**Action item:** Line by line, return the material below exactly as it reads.

__________________________________________________

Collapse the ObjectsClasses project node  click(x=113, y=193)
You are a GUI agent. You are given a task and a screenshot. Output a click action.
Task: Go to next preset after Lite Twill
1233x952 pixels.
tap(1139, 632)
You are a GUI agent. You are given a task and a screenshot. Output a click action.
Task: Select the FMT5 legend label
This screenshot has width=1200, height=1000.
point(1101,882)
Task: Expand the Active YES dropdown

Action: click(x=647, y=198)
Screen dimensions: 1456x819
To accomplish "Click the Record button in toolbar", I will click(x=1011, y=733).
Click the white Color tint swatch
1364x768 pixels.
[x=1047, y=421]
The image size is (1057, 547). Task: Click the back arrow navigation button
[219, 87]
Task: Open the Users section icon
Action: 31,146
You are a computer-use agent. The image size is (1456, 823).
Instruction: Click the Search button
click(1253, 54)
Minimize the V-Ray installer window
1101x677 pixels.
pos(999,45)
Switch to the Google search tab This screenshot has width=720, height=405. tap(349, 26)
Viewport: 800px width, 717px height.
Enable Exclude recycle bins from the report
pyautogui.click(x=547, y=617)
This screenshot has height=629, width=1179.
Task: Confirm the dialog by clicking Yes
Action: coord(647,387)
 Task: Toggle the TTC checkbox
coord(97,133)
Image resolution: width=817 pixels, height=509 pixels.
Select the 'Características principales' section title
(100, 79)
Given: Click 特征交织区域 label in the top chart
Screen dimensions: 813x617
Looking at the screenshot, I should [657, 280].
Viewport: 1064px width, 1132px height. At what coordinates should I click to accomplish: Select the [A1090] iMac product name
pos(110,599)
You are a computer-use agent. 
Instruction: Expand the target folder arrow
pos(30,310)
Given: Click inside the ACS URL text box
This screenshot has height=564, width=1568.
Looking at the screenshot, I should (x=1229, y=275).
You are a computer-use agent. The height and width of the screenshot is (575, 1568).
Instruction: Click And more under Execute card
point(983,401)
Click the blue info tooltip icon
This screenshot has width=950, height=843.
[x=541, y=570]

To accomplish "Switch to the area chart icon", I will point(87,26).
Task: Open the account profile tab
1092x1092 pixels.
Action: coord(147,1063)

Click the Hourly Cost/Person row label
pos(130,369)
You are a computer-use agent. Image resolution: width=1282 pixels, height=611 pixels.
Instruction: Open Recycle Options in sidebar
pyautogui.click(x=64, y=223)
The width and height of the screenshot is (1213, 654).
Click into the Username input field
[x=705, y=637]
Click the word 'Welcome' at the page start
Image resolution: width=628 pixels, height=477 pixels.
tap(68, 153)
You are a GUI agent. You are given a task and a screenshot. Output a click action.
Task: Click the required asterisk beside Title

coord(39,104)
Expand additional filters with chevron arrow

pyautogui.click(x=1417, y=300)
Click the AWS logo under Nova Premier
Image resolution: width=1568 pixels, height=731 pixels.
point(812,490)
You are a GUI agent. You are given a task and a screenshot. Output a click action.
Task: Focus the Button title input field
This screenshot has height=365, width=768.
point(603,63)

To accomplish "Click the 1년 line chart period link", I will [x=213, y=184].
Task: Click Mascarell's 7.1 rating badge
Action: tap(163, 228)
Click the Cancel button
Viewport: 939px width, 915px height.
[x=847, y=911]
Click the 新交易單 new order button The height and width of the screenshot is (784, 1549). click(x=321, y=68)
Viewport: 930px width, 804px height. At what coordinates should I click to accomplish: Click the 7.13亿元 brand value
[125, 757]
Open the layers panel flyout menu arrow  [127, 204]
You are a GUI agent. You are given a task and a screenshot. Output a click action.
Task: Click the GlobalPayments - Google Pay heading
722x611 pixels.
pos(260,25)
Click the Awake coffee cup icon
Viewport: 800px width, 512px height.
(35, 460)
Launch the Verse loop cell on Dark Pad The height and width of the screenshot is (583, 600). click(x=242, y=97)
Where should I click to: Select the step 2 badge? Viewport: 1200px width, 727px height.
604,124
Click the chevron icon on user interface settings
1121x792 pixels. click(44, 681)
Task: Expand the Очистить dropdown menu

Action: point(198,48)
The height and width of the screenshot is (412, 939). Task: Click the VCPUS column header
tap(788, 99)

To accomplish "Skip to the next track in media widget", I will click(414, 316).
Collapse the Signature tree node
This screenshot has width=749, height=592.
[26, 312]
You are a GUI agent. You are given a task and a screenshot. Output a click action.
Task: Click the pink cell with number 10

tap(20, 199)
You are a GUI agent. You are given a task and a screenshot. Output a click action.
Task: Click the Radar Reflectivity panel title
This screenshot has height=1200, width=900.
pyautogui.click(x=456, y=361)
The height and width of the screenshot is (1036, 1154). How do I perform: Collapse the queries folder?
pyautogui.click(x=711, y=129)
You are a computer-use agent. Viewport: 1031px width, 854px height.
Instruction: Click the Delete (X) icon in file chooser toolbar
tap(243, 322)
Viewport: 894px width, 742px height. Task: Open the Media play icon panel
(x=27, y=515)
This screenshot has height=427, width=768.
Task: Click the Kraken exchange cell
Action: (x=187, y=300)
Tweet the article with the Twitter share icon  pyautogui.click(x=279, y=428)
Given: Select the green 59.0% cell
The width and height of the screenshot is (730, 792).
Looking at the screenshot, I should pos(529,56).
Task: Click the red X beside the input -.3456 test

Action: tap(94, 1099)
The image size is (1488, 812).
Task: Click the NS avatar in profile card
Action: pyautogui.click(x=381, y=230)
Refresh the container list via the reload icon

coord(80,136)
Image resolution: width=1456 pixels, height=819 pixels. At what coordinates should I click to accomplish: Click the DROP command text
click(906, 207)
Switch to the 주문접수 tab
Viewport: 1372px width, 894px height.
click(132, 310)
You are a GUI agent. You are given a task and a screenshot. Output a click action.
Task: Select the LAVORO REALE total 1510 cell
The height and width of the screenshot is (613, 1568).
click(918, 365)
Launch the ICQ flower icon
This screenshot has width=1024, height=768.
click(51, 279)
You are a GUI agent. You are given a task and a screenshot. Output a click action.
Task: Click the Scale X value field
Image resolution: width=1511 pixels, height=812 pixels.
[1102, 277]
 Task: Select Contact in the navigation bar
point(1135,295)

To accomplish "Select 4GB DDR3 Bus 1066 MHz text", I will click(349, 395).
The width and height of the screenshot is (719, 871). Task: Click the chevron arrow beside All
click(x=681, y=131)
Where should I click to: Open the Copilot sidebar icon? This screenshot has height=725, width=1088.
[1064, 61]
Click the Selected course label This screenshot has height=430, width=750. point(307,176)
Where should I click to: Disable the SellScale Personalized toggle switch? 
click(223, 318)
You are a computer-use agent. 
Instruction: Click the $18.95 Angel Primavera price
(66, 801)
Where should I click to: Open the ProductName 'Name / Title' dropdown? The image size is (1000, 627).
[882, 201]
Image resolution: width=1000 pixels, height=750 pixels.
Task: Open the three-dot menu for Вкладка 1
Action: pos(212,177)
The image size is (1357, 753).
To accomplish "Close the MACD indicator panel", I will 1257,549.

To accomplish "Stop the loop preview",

__________________________________________________

**Answer area:**
Collapse the ObjectsClasses project node  click(x=113, y=193)
You are a GUI agent. You are given a task and a screenshot. Output a click action.
Task: Go to next preset after Lite Twill
1233x952 pixels.
tap(1139, 632)
You are a GUI agent. You are given a task and a screenshot. Output a click action.
Task: Select the FMT5 legend label
This screenshot has width=1200, height=1000.
point(1101,882)
Task: Expand the Active YES dropdown

Action: click(x=647, y=198)
Screen dimensions: 1456x819
To accomplish "Click the Record button in toolbar", I will click(x=1011, y=733).
Click the white Color tint swatch
1364x768 pixels.
[x=1047, y=421]
The image size is (1057, 547). Task: Click the back arrow navigation button
[219, 87]
Task: Open the Users section icon
Action: 31,146
You are a computer-use agent. The image size is (1456, 823).
Instruction: Click the Search button
click(1253, 54)
Minimize the V-Ray installer window
1101x677 pixels.
pos(999,45)
Switch to the Google search tab This screenshot has width=720, height=405. tap(349, 26)
Viewport: 800px width, 717px height.
Enable Exclude recycle bins from the report
pyautogui.click(x=547, y=617)
This screenshot has height=629, width=1179.
Task: Confirm the dialog by clicking Yes
Action: coord(647,387)
 Task: Toggle the TTC checkbox
coord(97,133)
Image resolution: width=817 pixels, height=509 pixels.
Select the 'Características principales' section title
(100, 79)
Given: Click 特征交织区域 label in the top chart
Screen dimensions: 813x617
Looking at the screenshot, I should [657, 280].
Viewport: 1064px width, 1132px height. At what coordinates should I click to accomplish: Select the [A1090] iMac product name
pos(110,599)
You are a computer-use agent. 
Instruction: Expand the target folder arrow
pos(30,310)
Given: Click inside the ACS URL text box
This screenshot has height=564, width=1568.
Looking at the screenshot, I should (x=1229, y=275).
You are a computer-use agent. The height and width of the screenshot is (575, 1568).
Instruction: Click And more under Execute card
point(983,401)
Click the blue info tooltip icon
This screenshot has width=950, height=843.
[x=541, y=570]

To accomplish "Switch to the area chart icon", I will point(87,26).
Task: Open the account profile tab
1092x1092 pixels.
Action: coord(147,1063)

Click the Hourly Cost/Person row label
pos(130,369)
You are a computer-use agent. Image resolution: width=1282 pixels, height=611 pixels.
Instruction: Open Recycle Options in sidebar
pyautogui.click(x=64, y=223)
The width and height of the screenshot is (1213, 654).
Click into the Username input field
[x=705, y=637]
Click the word 'Welcome' at the page start
Image resolution: width=628 pixels, height=477 pixels.
tap(68, 153)
You are a GUI agent. You are given a task and a screenshot. Output a click action.
Task: Click the required asterisk beside Title

coord(39,104)
Expand additional filters with chevron arrow

pyautogui.click(x=1417, y=300)
Click the AWS logo under Nova Premier
Image resolution: width=1568 pixels, height=731 pixels.
point(812,490)
You are a GUI agent. You are given a task and a screenshot. Output a click action.
Task: Focus the Button title input field
This screenshot has height=365, width=768.
point(603,63)

To accomplish "Click the 1년 line chart period link", I will [x=213, y=184].
Task: Click Mascarell's 7.1 rating badge
Action: tap(163, 228)
Click the Cancel button
Viewport: 939px width, 915px height.
[x=847, y=911]
Click the 新交易單 new order button The height and width of the screenshot is (784, 1549). click(x=321, y=68)
Viewport: 930px width, 804px height. At what coordinates should I click to accomplish: Click the 7.13亿元 brand value
[125, 757]
Open the layers panel flyout menu arrow  [127, 204]
You are a GUI agent. You are given a task and a screenshot. Output a click action.
Task: Click the GlobalPayments - Google Pay heading
722x611 pixels.
pos(260,25)
Click the Awake coffee cup icon
Viewport: 800px width, 512px height.
(35, 460)
Launch the Verse loop cell on Dark Pad The height and width of the screenshot is (583, 600). click(x=242, y=97)
Where should I click to: Select the step 2 badge? Viewport: 1200px width, 727px height.
604,124
Click the chevron icon on user interface settings
1121x792 pixels. click(44, 681)
Task: Expand the Очистить dropdown menu

Action: point(198,48)
The height and width of the screenshot is (412, 939). Task: Click the VCPUS column header
tap(788, 99)

To accomplish "Skip to the next track in media widget", I will click(414, 316).
Collapse the Signature tree node
This screenshot has width=749, height=592.
[26, 312]
You are a GUI agent. You are given a task and a screenshot. Output a click action.
Task: Click the pink cell with number 10

tap(20, 199)
You are a GUI agent. You are given a task and a screenshot. Output a click action.
Task: Click the Radar Reflectivity panel title
This screenshot has height=1200, width=900.
pyautogui.click(x=456, y=361)
The height and width of the screenshot is (1036, 1154). How do I perform: Collapse the queries folder?
pyautogui.click(x=711, y=129)
You are a computer-use agent. Viewport: 1031px width, 854px height.
Instruction: Click the Delete (X) icon in file chooser toolbar
tap(243, 322)
Viewport: 894px width, 742px height. Task: Open the Media play icon panel
(x=27, y=515)
This screenshot has height=427, width=768.
Task: Click the Kraken exchange cell
Action: (x=187, y=300)
Tweet the article with the Twitter share icon  pyautogui.click(x=279, y=428)
Given: Select the green 59.0% cell
The width and height of the screenshot is (730, 792).
Looking at the screenshot, I should pos(529,56).
Task: Click the red X beside the input -.3456 test

Action: tap(94, 1099)
The image size is (1488, 812).
Task: Click the NS avatar in profile card
Action: pyautogui.click(x=381, y=230)
Refresh the container list via the reload icon

coord(80,136)
Image resolution: width=1456 pixels, height=819 pixels. At what coordinates should I click to accomplish: Click the DROP command text
click(906, 207)
Switch to the 주문접수 tab
Viewport: 1372px width, 894px height.
click(132, 310)
You are a GUI agent. You are given a task and a screenshot. Output a click action.
Task: Select the LAVORO REALE total 1510 cell
The height and width of the screenshot is (613, 1568).
click(918, 365)
Launch the ICQ flower icon
This screenshot has width=1024, height=768.
click(51, 279)
You are a GUI agent. You are given a task and a screenshot. Output a click action.
Task: Click the Scale X value field
Image resolution: width=1511 pixels, height=812 pixels.
[1102, 277]
 Task: Select Contact in the navigation bar
point(1135,295)

To accomplish "Select 4GB DDR3 Bus 1066 MHz text", I will click(349, 395).
The width and height of the screenshot is (719, 871). Task: Click the chevron arrow beside All
click(x=681, y=131)
Where should I click to: Open the Copilot sidebar icon? This screenshot has height=725, width=1088.
[1064, 61]
Click the Selected course label This screenshot has height=430, width=750. point(307,176)
Where should I click to: Disable the SellScale Personalized toggle switch? 
click(223, 318)
You are a computer-use agent. 
Instruction: Click the $18.95 Angel Primavera price
(66, 801)
Where should I click to: Open the ProductName 'Name / Title' dropdown? The image size is (1000, 627).
[882, 201]
Image resolution: width=1000 pixels, height=750 pixels.
Task: Open the three-dot menu for Вкладка 1
Action: pos(212,177)
The image size is (1357, 753).
To accomplish "Close the MACD indicator panel", I will 1257,549.

To accomplish "Stop the loop preview",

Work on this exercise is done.